(INPUT DATA Opens)

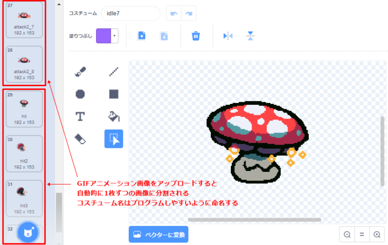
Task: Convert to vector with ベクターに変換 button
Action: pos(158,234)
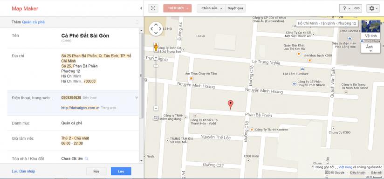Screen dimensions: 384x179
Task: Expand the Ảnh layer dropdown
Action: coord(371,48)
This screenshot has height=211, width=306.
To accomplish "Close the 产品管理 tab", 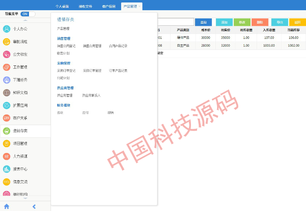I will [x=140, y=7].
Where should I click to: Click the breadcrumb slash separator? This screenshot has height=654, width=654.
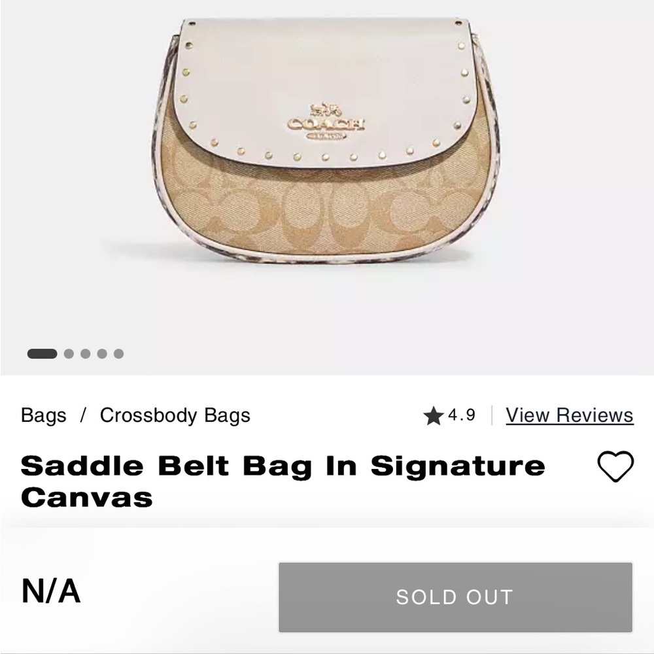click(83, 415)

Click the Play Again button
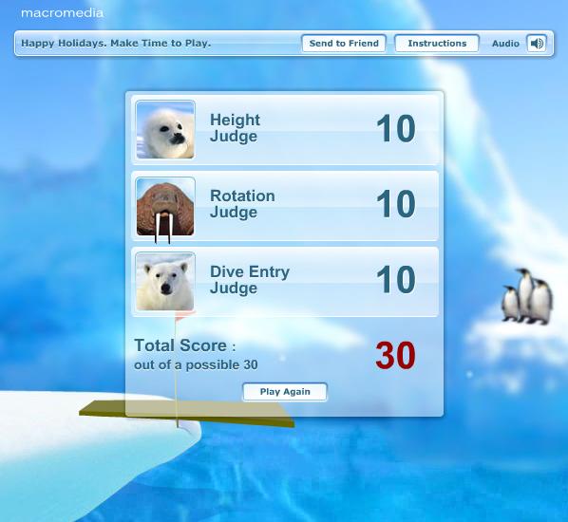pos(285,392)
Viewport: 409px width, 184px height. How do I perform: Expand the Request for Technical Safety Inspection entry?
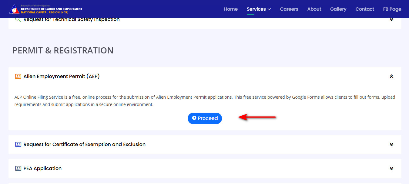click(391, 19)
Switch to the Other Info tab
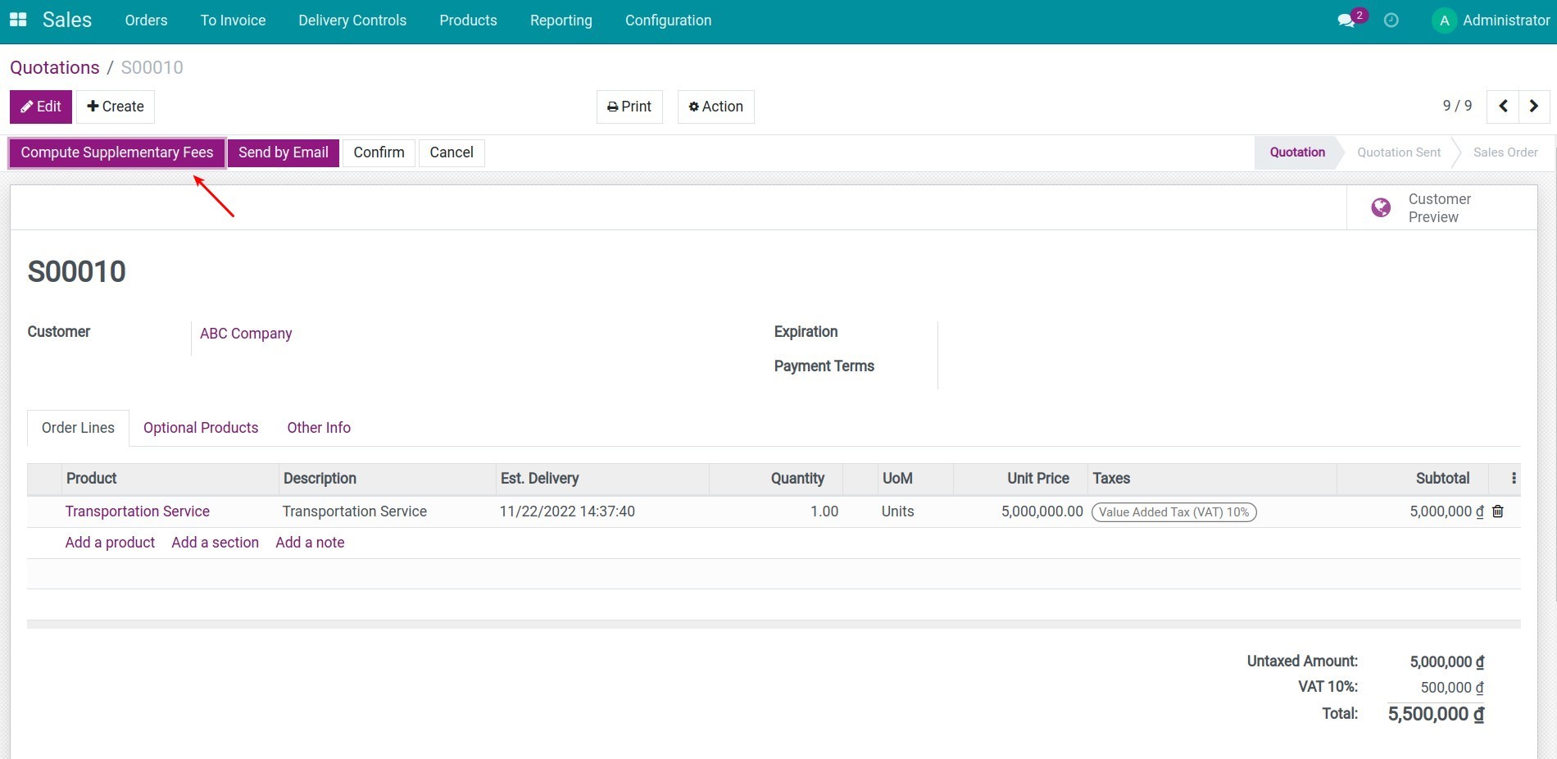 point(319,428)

(INPUT DATA Closes)
(INPUT DATA Opens)

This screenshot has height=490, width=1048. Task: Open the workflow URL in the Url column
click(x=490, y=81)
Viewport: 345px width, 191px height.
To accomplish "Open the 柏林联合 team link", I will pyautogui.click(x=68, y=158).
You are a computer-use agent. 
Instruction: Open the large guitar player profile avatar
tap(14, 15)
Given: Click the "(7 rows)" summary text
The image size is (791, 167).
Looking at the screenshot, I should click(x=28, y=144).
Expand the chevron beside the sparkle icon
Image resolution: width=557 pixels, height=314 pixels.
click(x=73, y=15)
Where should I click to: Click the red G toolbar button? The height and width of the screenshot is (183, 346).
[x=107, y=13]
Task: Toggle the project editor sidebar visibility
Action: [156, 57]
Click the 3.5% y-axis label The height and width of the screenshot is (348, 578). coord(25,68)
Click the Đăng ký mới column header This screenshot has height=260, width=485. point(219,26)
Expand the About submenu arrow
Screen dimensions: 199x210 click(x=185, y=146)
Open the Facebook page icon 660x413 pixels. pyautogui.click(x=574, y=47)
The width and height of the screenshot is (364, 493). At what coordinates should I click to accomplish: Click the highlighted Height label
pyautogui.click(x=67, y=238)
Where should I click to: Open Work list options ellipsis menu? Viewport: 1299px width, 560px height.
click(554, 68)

(INPUT DATA Closes)

* _PROBLEM_
For each line of the entries that includes "icon", show that line.

* _EXERCISE SOLUTION_
Expand the chevron beside the sparkle icon
Open the Facebook page icon 660x413 pixels. pyautogui.click(x=574, y=47)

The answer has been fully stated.